Hold a Socialist Student Congress annually for political education and planning.

Launch a student publication The Revolutionary Student as a voice for Marxist ideas and struggles.

Develop a Marxist Education Curriculum to train cadres systematically.

Establish a Student-Worker Solidarity Network to coordinate joint campaigns on wages, education, and living conditions.

 

Intervene in national politics with a clear revolutionary voice in elections and mass mobilizations.

The PRC must also fight the growing influence of right-wing, religious, and neoliberal ideologies among students. Only a clear Marxist program can counter the demoralization and individualism imposed by capitalist culture.

8. The Student Vanguard and the Future of Revolution
Students are not the vanguard by social position, but by consciousness. Their task is to serve as the bridge between revolutionary theory and mass action. In moments of crisis, they can ignite the broader movement. But only if guided by a disciplined revolutionary organization that unites them with the working class.

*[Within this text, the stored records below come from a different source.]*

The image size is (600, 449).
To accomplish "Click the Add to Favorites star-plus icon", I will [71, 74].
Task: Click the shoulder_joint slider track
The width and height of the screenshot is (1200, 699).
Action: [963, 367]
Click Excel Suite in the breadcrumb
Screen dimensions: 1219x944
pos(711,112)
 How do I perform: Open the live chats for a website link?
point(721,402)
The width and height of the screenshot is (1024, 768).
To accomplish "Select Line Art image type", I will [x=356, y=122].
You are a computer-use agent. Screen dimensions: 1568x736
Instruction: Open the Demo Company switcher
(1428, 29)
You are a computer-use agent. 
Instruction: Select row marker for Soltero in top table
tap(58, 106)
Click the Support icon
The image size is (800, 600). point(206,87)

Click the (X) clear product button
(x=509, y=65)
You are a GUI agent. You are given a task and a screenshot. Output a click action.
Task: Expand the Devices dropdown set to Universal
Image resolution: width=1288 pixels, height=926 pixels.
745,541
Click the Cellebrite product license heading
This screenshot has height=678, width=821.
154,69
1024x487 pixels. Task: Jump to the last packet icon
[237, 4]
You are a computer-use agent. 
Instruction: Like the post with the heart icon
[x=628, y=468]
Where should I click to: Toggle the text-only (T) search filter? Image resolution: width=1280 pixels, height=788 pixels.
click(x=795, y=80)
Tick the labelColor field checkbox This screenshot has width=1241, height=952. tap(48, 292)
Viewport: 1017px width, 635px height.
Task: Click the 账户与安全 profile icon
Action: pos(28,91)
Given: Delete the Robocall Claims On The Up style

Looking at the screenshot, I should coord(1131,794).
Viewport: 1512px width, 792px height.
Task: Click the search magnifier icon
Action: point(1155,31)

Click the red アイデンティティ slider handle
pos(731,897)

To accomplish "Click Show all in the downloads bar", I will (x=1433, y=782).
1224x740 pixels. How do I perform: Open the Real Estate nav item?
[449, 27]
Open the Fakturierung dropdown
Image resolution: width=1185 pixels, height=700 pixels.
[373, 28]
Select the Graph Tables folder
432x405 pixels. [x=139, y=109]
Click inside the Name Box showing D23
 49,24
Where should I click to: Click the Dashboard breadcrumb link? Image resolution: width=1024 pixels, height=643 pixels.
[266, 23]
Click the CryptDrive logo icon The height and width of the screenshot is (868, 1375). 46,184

The PRC must therefore train its student cadres to become professional revolutionaries capable of leading strikes, coordinating propaganda, and applying Marxist theory to Kenyan and African realities. The goal is not simply to protest, but to prepare the youth for power.

Kenyan capitalism is in decay. Unemployment, inflation, and debt are eroding every illusion. The youth see no future within the system. Out of this despair must rise a new revolutionary generation one that rejects compromise, embraces internationalism, and commits itself to permanent revolution.

Conclusion: The Road Ahead
Students represent the living energy of revolution. Their courage, creativity, and impatience with injustice are indispensable to the socialist struggle. But energy without theory leads to reformism; theory without organization leads to paralysis. The Permanent Revolutionary Congress exists to unify these elements into a conscious force for change.

Trotsky wrote that “the revolution is permanent because its tasks cannot be confined to one stage or one country.” The Kenyan student movement must embrace this truth. Its struggle for education, democracy, and dignity must continue until the working class takes power and begins the socialist reconstruction of society.

The PRC calls upon all students Marxists, radicals, feminists, and socialists to join the fight for a new world. Not tomorrow, but today. The revolution is permanent, and it begins now in every campus, every street, and every factory across Kenya and Africa.